Seeing Wonders
in Usual Phenomena
Most people are struck only by the wonders of unusual events. However, a truly intelligent person sees wonders even in seemingly ordinary or usual phenomena.
In 1957, Russia sent its first Sputnik satellite into space. Then, in 1981, America sent its first space shuttle, Columbia, into space, with two people on board. It was made to be used for around a hundred space journeys.
Columbia weighed around 75 tonnes costing a huge amount of money, and it took nine years to construct. It travelled at 26,000 miles per hour, remaining in space for 54 hours and revolving around the earth 36 times. It traversed a total distance of around 10,00,000 miles and then returned to Earth, landing in the Californian desert. When it entered the atmosphere back to Earth, its friction caused its outside frame to shoot up to 1,15,000 degrees Celsius, but arrangements had been made to maintain a comfortable temperature inside for the two people aboard. As a result, the shuttle landed at almost precisely the appointed time—with a difference of just 10 seconds! Some 2,00,000 people gathered to see Columbia land. Besides, millions more saw the event on television.
John Young was one of the two people on board the Columbia flight. After being in a state of weightlessness for many hours, he was so stunned on returning to earth that he burst out: “What a way to come to California!”

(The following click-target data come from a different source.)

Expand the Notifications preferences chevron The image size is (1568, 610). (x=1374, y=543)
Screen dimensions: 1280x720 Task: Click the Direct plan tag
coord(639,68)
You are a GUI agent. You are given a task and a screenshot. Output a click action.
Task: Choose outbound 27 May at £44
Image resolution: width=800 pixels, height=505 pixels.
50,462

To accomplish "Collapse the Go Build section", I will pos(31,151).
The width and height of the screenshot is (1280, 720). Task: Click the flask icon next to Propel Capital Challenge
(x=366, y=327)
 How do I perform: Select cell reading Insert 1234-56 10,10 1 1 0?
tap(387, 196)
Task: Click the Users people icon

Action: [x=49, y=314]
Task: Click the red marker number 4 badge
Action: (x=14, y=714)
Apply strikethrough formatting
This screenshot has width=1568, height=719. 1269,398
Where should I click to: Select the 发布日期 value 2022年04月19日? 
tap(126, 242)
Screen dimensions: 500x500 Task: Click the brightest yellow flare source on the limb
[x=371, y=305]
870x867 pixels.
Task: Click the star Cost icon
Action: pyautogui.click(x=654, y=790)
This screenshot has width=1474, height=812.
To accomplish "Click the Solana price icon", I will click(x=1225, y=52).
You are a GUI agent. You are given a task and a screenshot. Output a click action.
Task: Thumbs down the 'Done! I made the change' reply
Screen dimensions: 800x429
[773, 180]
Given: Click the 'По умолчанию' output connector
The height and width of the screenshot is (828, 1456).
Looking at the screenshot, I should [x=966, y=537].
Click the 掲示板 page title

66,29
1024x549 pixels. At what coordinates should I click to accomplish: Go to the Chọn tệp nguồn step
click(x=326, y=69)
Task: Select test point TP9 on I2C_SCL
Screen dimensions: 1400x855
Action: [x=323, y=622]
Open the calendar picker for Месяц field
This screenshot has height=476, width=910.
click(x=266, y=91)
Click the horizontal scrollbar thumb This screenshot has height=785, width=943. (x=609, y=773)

John Young found all of this remarkable—travelling in space in a shuttle, landing in California in this fashion, and so on. However, the matter is that everything in this world is astounding! Every journey, whether on foot or in a vehicle or a space shuttle, entails so many factors and cosmic causes that if you think about it, an ordinary journey can seem so unique that you will cry out, “My walking, on my two feet, from one place to another is as amazing as travelling in the Columbia shuttle into space and landing in the Californian desert!”
Most people are struck only by the wonders of unusual events. However, a truly intelligent person sees wonders even in seemingly ordinary or usual phenomena.